[Instructions for the task]
Where the line containing "Expand the INPUT Headers array" appears in the records below, begin there and repeat each line exactly through the final one, dropping all pictures.

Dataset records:
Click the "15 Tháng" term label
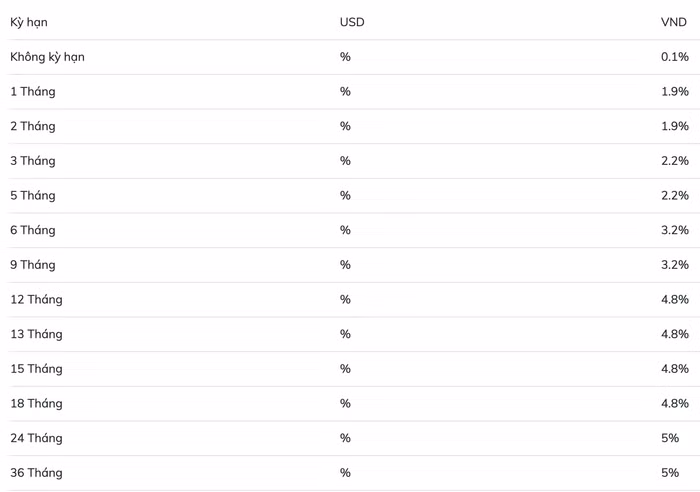Screen dimensions: 700x492 36,369
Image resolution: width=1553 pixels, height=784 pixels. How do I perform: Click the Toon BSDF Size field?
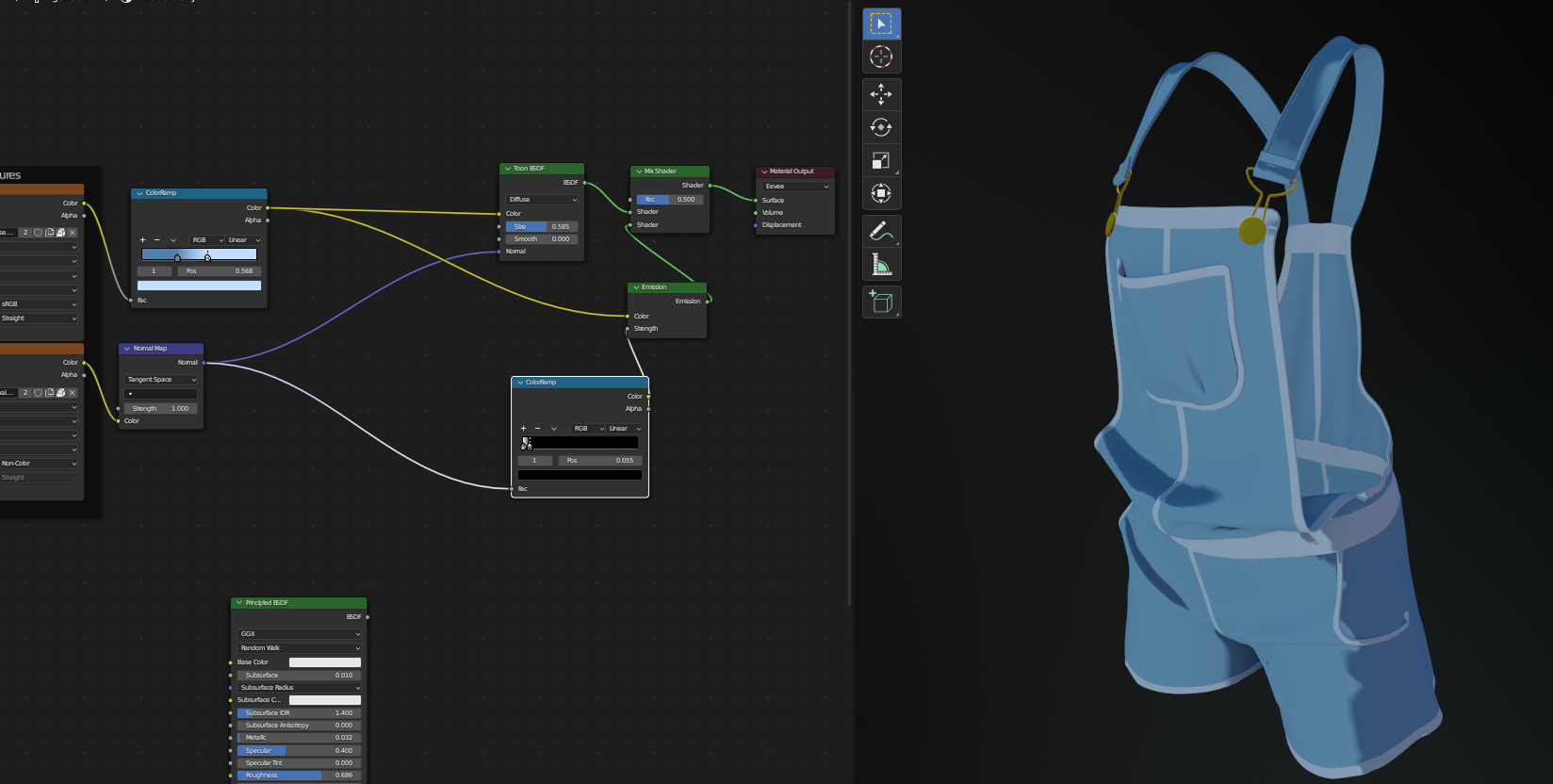point(541,227)
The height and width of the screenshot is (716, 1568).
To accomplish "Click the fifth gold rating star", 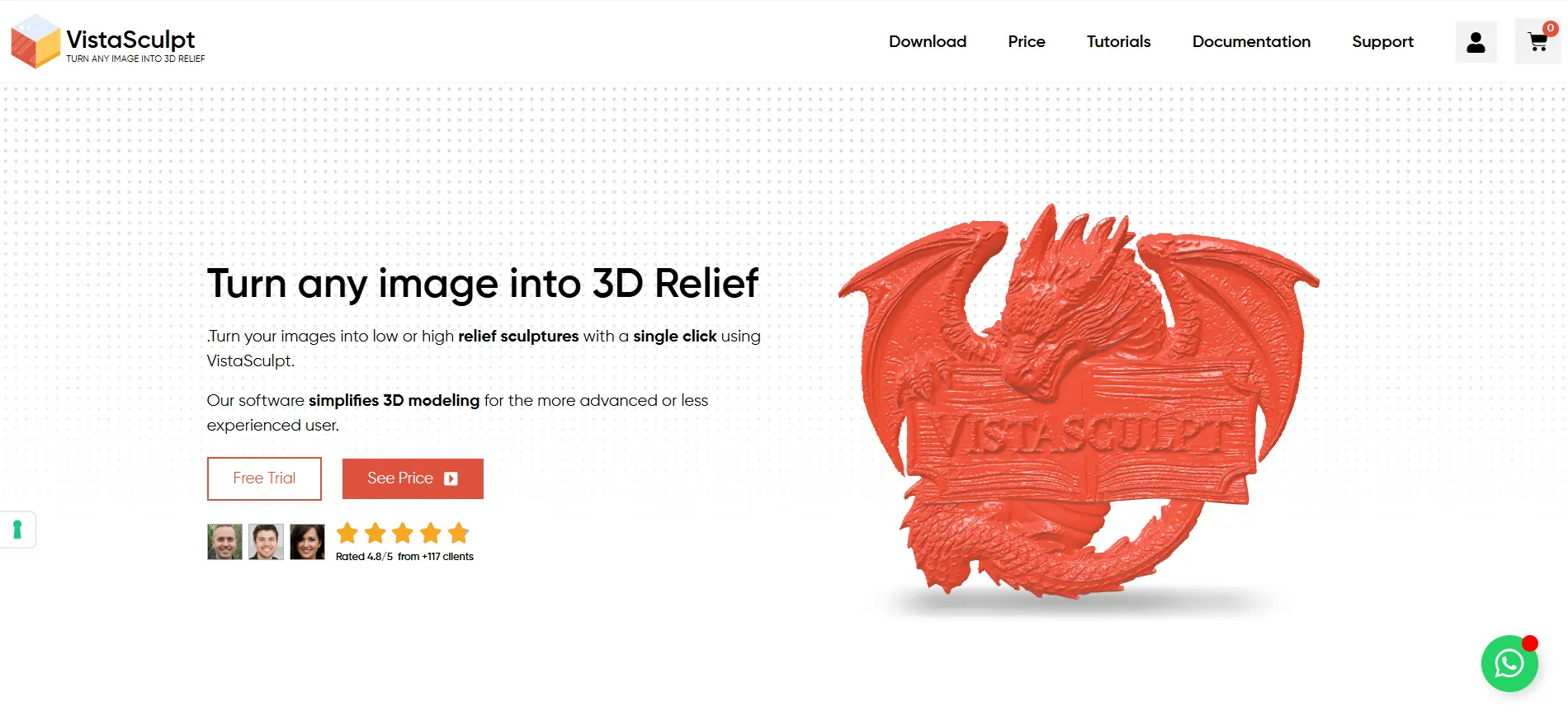I will pyautogui.click(x=458, y=533).
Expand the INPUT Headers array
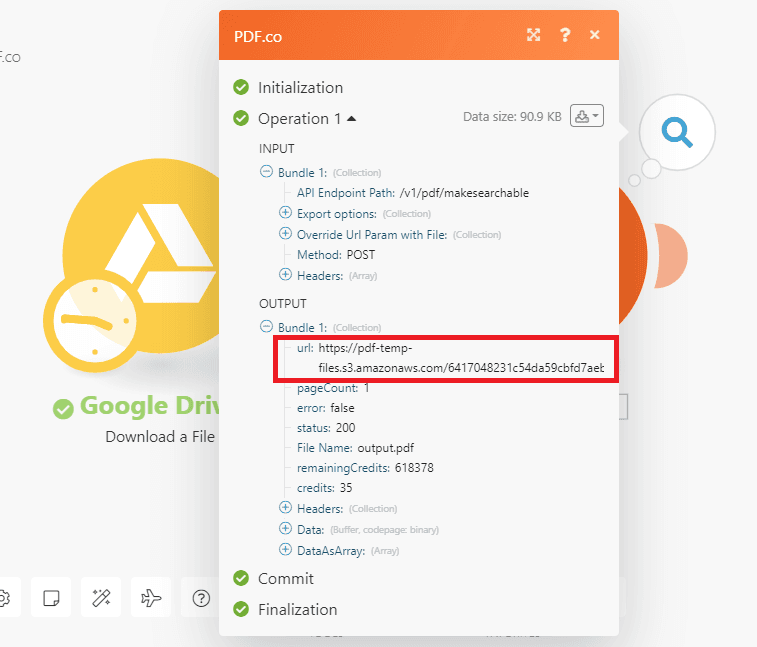Image resolution: width=757 pixels, height=647 pixels. pyautogui.click(x=286, y=275)
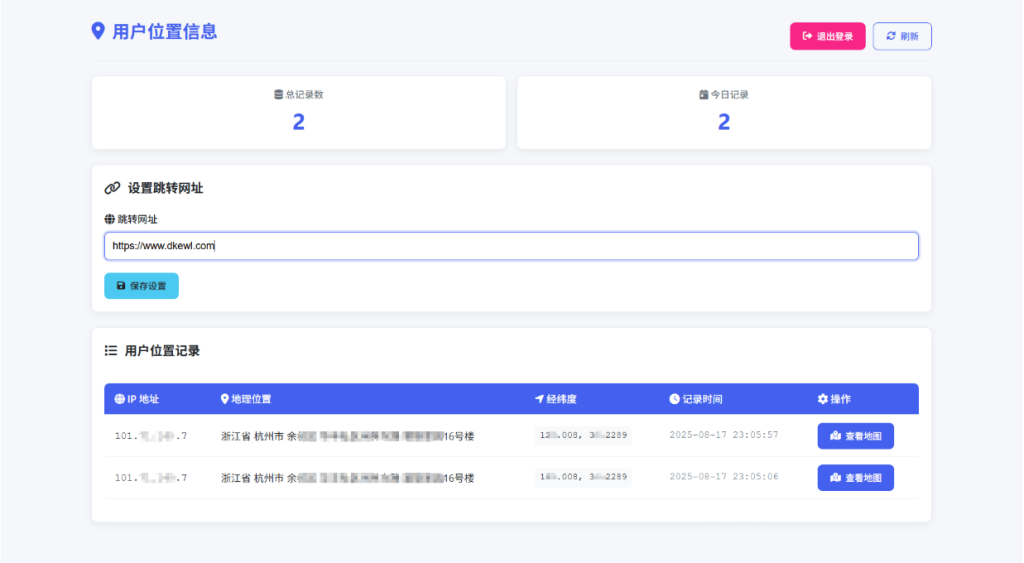Focus the 跳转网址 URL input field
Viewport: 1024px width, 563px height.
click(x=511, y=246)
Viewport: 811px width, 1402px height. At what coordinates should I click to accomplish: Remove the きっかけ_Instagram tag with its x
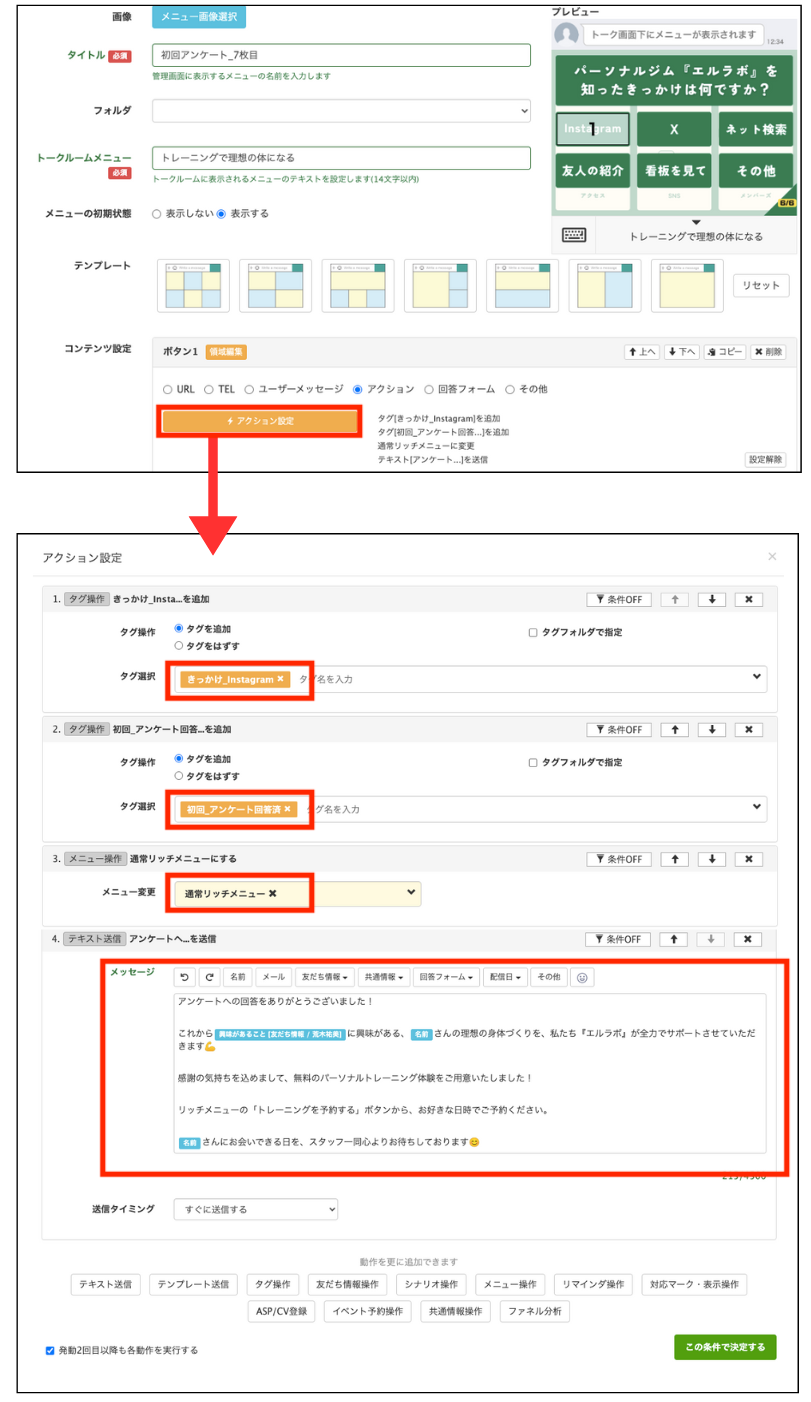click(x=281, y=679)
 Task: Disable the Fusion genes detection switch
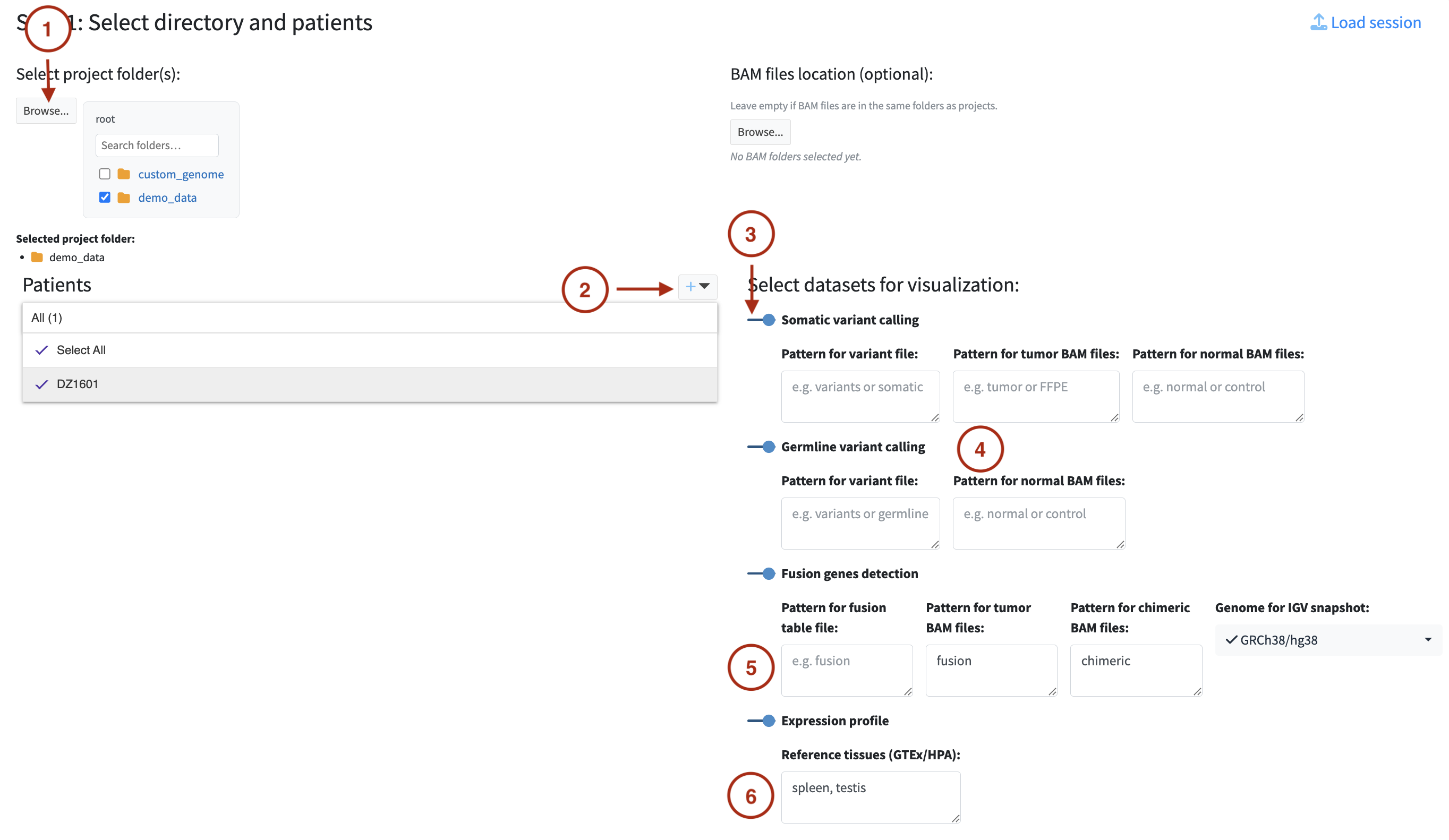(x=761, y=574)
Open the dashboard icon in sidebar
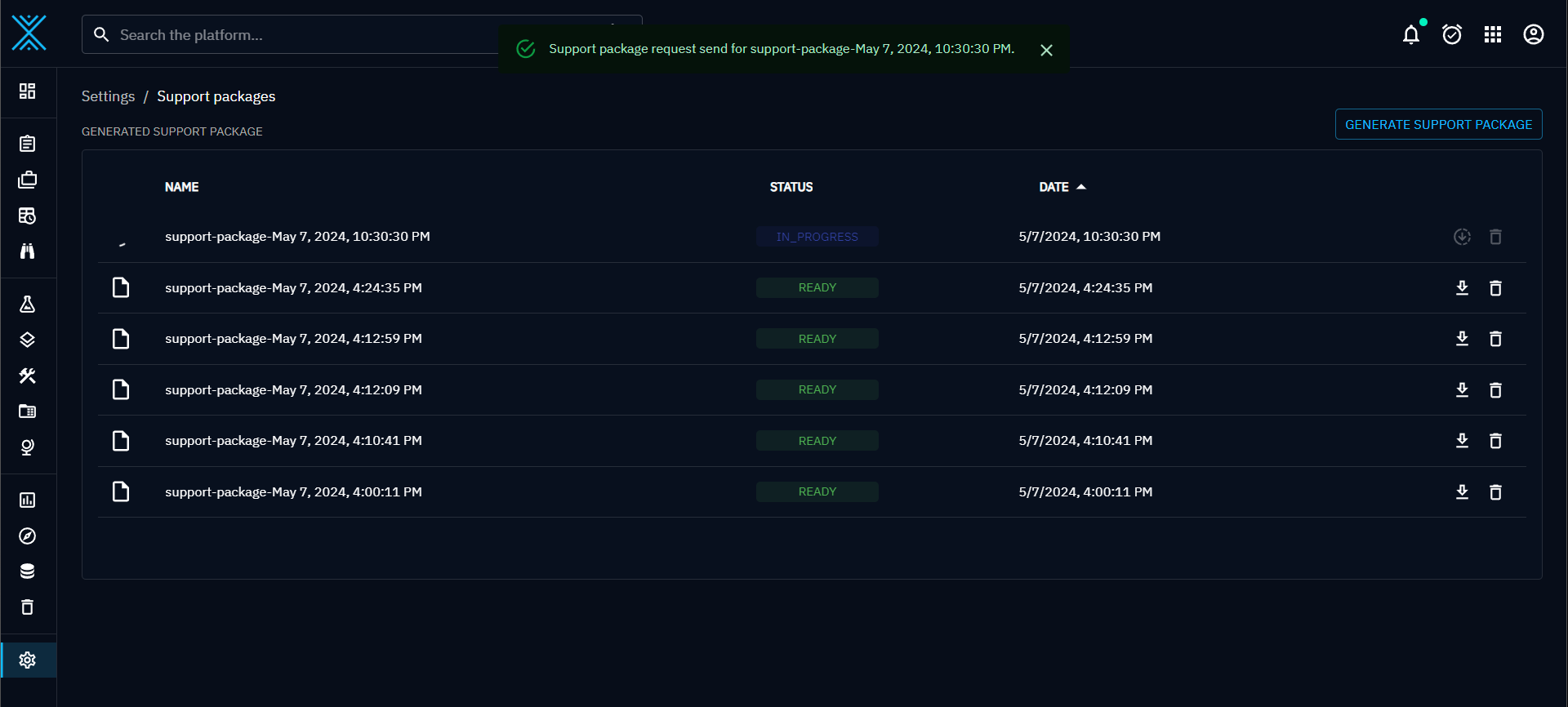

[Finished exercise]
Expand the INPUT Headers array
Image resolution: width=757 pixels, height=647 pixels. pyautogui.click(x=286, y=275)
Focus the 跳转网址 URL input field
Viewport: 1024px width, 563px height.
click(x=511, y=246)
Viewport: 811px width, 1402px height. At what coordinates should I click to accomplish: Remove the きっかけ_Instagram tag with its x
click(x=281, y=679)
 Task: Disable the Fusion genes detection switch
(x=761, y=574)
Open the dashboard icon in sidebar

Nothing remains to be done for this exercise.